How can you scale this image for A3 or bigger for printing?

  • It is not understood the purpose of the re-scaling? Any photo program could interpolate the available pixels to a different resolution, a vector scaling program could attempt to do it better (they don't) using different methods. Most printers (driver) will scale the available pixels to print a smaller (or larger) image to using the whole page? If it was vectors then vectors are scalable before they are rasterised into a set of pixels. What is the need? and what are you trying to accompish beyond what interpolating it could do? – Psycogeek Jun 14 '15 at 9:17
  • Essential information missing: What software are you using? On which OS? What is your intent with the print? – Hannu Jun 14 '15 at 10:58
  • @Hannu I added the answer to your comment in the body of the question. Any more pieces of information needed? – Léo Léopold Hertz 준영 Jul 28 '15 at 11:48

Starting with the known:

  • The image given is 701px × 561px
  • A3 paper size is 16.25" x 11.75"

And the bit you may be missing which is that printed output needs a dot density running from around 150 dots per inch up to around 300 dots per inch. Anything much below 180-200 starts to become noticeably grainy, above 300 rarely results in noticeable improvements except in very fine lines.

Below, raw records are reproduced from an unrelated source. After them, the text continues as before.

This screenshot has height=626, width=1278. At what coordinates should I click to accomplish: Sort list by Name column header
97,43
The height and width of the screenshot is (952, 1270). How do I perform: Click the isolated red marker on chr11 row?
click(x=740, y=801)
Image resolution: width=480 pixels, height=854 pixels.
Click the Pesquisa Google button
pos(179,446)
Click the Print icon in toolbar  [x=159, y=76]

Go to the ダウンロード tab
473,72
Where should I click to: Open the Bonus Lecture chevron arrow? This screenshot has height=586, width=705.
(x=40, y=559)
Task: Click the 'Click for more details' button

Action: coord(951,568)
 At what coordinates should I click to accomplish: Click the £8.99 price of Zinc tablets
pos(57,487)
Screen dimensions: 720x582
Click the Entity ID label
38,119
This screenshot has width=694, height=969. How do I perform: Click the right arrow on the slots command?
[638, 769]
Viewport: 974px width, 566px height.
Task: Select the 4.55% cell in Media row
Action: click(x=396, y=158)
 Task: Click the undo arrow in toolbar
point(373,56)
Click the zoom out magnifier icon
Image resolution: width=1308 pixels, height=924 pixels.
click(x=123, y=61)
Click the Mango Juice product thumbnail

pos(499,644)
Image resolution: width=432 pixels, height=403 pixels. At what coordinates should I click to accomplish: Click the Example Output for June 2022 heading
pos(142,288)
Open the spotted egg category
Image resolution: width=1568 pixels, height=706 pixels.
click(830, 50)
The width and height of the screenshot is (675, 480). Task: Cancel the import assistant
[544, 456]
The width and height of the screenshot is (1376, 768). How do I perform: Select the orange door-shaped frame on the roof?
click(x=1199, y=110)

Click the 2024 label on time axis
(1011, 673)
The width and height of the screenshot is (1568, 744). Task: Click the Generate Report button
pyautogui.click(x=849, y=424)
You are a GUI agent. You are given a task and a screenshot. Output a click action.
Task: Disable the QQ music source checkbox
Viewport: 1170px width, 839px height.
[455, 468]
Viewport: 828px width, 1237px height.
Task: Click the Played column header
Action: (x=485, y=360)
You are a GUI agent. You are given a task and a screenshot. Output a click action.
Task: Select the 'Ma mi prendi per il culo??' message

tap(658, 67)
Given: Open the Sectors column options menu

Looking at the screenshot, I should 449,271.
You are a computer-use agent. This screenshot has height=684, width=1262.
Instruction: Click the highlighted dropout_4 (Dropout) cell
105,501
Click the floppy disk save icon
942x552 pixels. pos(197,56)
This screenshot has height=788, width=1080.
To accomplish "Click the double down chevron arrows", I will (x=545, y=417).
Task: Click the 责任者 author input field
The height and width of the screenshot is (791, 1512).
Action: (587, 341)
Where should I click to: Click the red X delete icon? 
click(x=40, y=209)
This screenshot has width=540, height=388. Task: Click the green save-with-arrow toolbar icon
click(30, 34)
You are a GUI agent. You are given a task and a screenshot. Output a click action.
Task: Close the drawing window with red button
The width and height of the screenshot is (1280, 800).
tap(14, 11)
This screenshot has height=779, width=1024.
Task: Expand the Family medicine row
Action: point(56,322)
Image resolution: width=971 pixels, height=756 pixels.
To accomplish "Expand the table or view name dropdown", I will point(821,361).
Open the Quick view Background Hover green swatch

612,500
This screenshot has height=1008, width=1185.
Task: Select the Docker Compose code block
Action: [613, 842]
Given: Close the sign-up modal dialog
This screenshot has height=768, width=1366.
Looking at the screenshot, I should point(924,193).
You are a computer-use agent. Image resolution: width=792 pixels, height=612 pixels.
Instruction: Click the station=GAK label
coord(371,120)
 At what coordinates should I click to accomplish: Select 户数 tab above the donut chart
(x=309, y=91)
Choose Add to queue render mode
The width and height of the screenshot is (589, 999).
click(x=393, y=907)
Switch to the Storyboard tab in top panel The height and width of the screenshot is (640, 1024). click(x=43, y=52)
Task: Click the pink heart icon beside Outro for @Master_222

So your image size would give an ideal print between around 4.7"x3.7" down to maybe 2.3"x1.9"

This tells us you need to find around 3x the number of pixels linearly.

The only way to do this is to use an image processing algorithm that interpolates between known pixels to fill in the gaps. Photoshop, The GIMP or other photo processing tools will have filters that will do this but the output might well be less than stellar since these are mainly aimed at processing photographs not line charts.

Another way to look at this issue though is to view the image on a large monitor - such as my 24" which is larger that A3 with a much lower dpi (around 90'ish) - then zoom the image so it fills the screen. If that image is usable for whatever purpose you have, then you don't need to worry - print one off and see how it looks!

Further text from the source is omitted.